An outbreak of gang shootings between blacks and Latinos in the nearby city of Monrovia had left a 64-year-old black man and a 16-year-old Latina dead, according to news reports. Police said the two were innocent bystanders in a brawl that left seven people dead or wounded in gunfire by suspected black and Latino gang members.
The debaters and the gang-bangers are related in the weird ways that politics link everything in our society. Sporadic reports of interracial violence feed anxieties, justifiably or not, about the ability of blacks and Hispanics to get along, whether on the streets, in the workplace or in politics.
Those concerns surfaced into national politics as the presidential campaign moved to Arizona, Florida, California and other states with large Hispanic populations. Sergio Bendixen, a Miami-based consultant to the Clinton campaign on cross-cultural relations, kicked off a new national conversation when he said in an interview that, "The Hispanic voter and I want to say this very carefully has not shown a lot of willingness or affinity to support black candidates."
To get another view, I called Roberto Suro, a University of Southern Californiacommunications professor who, until recently, was head of the Pew Hispanic Center.
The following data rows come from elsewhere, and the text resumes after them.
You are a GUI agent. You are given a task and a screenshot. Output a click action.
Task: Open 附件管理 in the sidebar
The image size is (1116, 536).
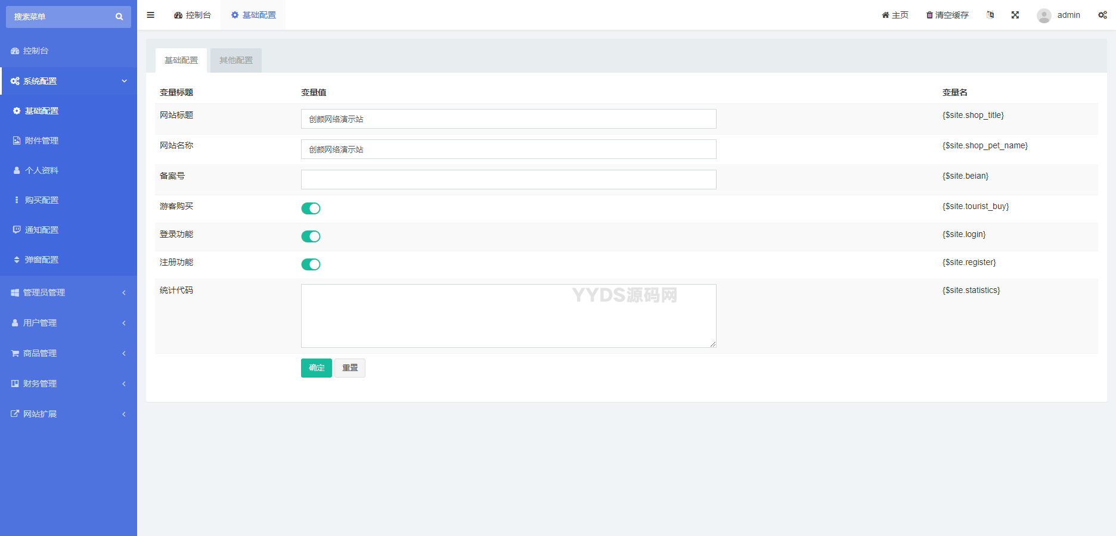[x=42, y=141]
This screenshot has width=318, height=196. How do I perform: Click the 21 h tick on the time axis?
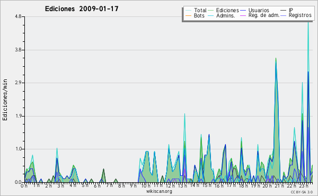tap(279, 185)
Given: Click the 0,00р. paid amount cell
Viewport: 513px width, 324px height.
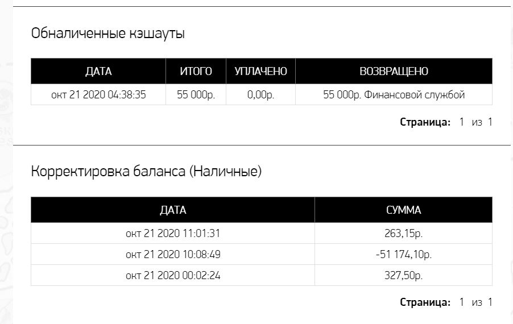Looking at the screenshot, I should pos(260,95).
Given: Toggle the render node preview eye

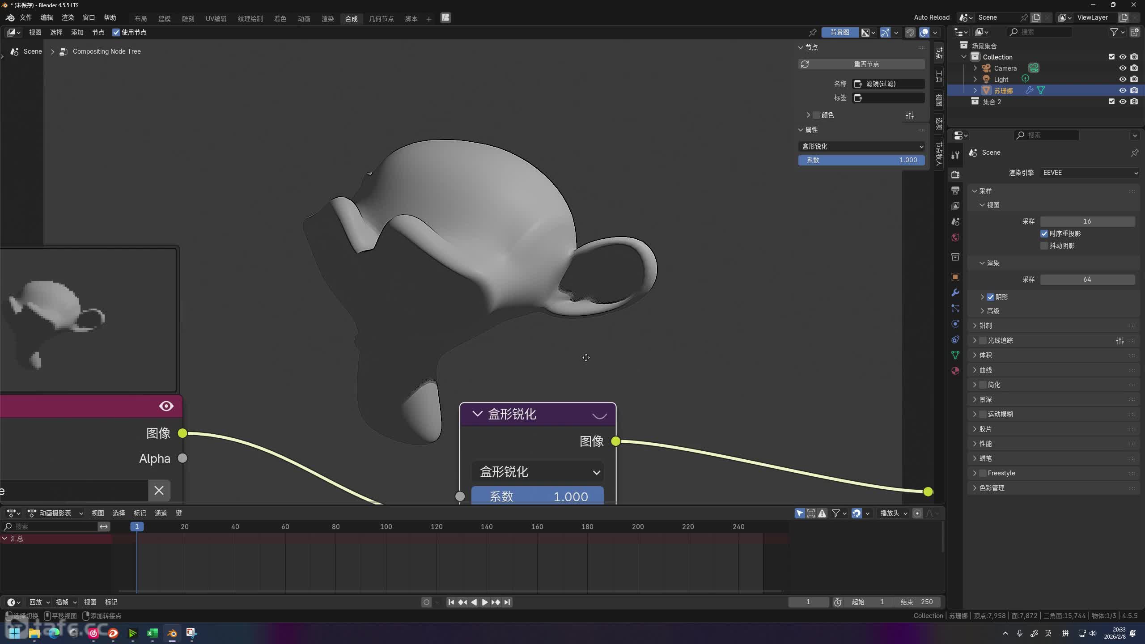Looking at the screenshot, I should click(x=166, y=406).
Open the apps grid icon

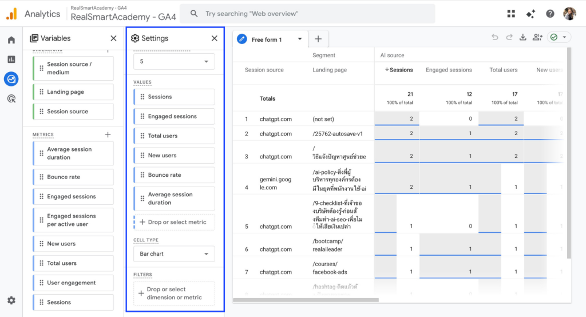tap(511, 14)
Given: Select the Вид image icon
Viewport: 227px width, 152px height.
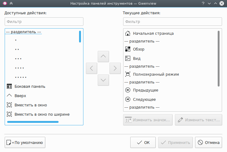Looking at the screenshot, I should 128,58.
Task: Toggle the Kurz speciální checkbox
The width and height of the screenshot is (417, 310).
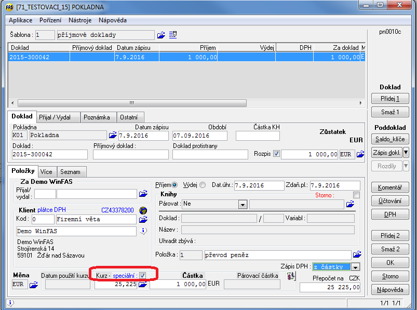Action: [142, 275]
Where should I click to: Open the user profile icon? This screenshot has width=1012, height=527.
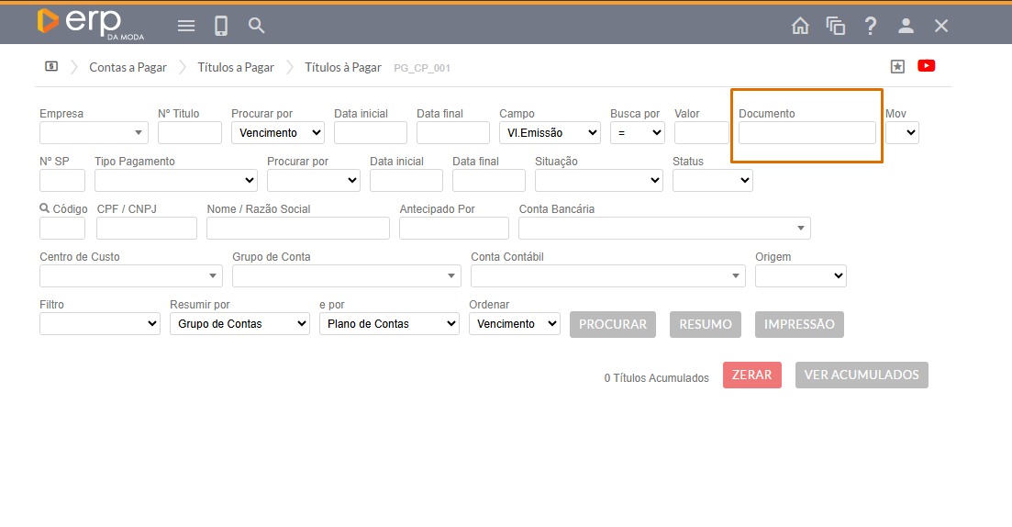pyautogui.click(x=906, y=26)
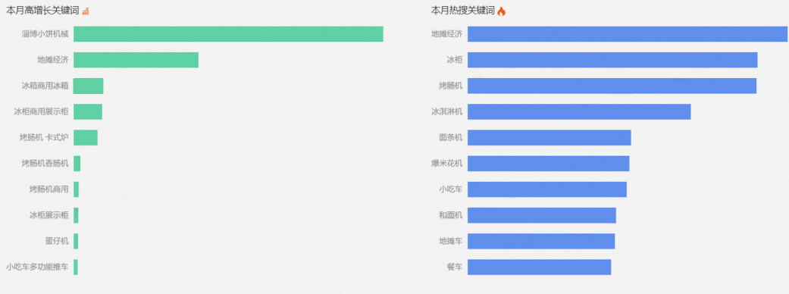This screenshot has width=789, height=294.
Task: Select the blue 烤肠机 hot-search bar
Action: click(x=612, y=86)
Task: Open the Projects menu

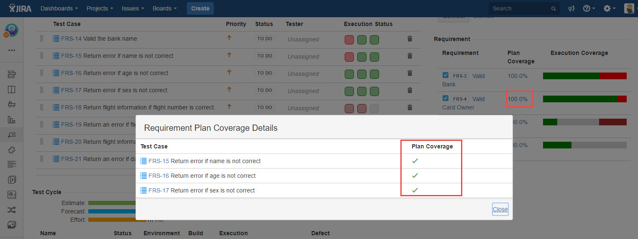Action: (100, 8)
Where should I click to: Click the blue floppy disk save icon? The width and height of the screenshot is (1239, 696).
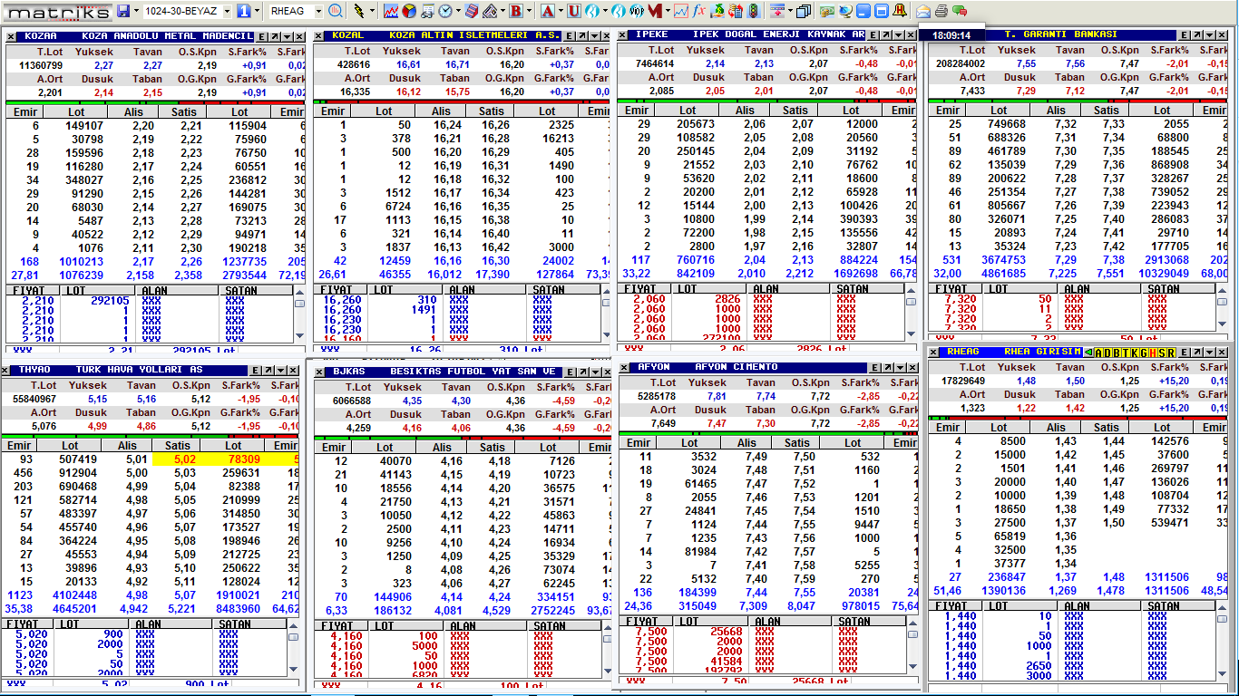click(x=123, y=12)
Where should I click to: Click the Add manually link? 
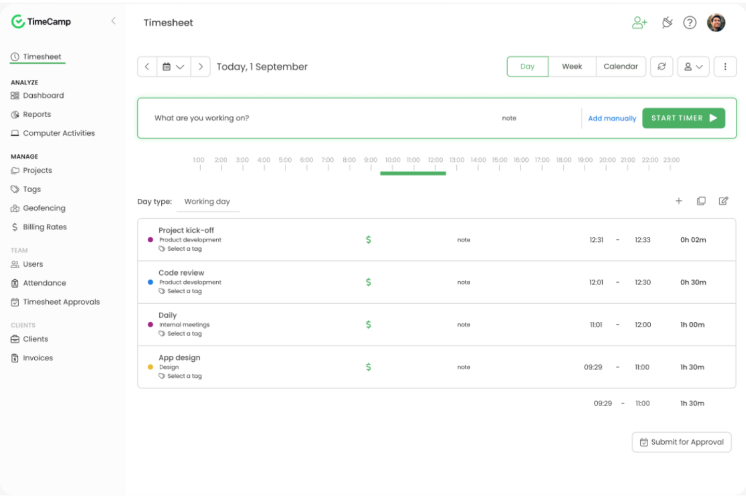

When he heard that I was calling to ask about black-Hispanic relations, he said with a laugh, "Well, we're back to where we started, aren't we, Clarence?"
Yes. Thirty years ago, Roberto and I were teamed up as young Chicago Tribune reporters charged with investigating apparently growing tensions between African- and Hispanic-Americans.
It was the 1970s. Identifiable blacks and Latinos were still a fairly new thing in mainstream newsrooms. Part of our unwritten job description in those turbulent times, it seemed, was to keep our eyes peeled for possible riots by our city's darker-skinned people.
For some reason, a lot of white folks, in particular, expected blacks and Hispanics to have a natural affinity for allying with each other, as if all non-whites think alike.
Our Tribune city editor decided to dispatch what I called his "Woodward and Bernstein of color" to figure out how well blacks and Latinos were getting along or not.
In short, we found that most blacks and Latinos were following the same patterns of ambition, envy, overcoming and upward mobility as the salad bowl of ethnics who preceded them. Sociologists call this process "ethnic succession." It is at least as old and as American as apple pie. So is ethnic anxiety.
Benjamin Franklin, it is worth noting, railed in 1751 against the "swarm" of Germans, whom he called "Palatine boors," who were "herding together" and turning Pennsylvania into a "colony of aliens" who will "never adopt our language or customs, any more than they can acquire our complexion." In today's world, Franklin might well be a star on cable television or talk radio.
Times change, but patterns of ethnic succession and interethnic anxiety stay the same. Over time, groups settle, work hard and move up the economic ladder, perhaps to look down on the new "swarm" that followed them into their old neighborhoods.
Gang fights and other violence tend to occur where they always have, among the most poor and desperate and the victims are usually of the same race as their assailants.
Politically, the most rewarding aspect of ethnic success is not how often people vote for "their own kind" but how often they don't. Contrary to Bendixen's observation, Hispanics have voted in overwhelming numbers for former black mayors like Chicago's Harold Washington, New York's David Dinkins and Dallas' Ron Kirk. Blacks have similarly turned out for Hispanic politicians when they view it, as any savvy voter would, as being in their interest.
But first, as Mayor Antonio R. Villaraigosa of Los Angeles told me in the spin room backstage at the debate, voters need to get to know the candidate, regardless of ethnicity.
"The idea that Latinos won't vote for someone because of their race or ethnicity just doesn't pass the smell test," Villaraigosa said. "You know, when people say to me, African-Americans didn't vote for you in your first race, I say, well, they didn't know me! In my second race, they did. And they voted for me overwhelmingly!"
That's another important part of human nature that hasn't changed. The better we get to know each other as individuals, the better we will get along as groups.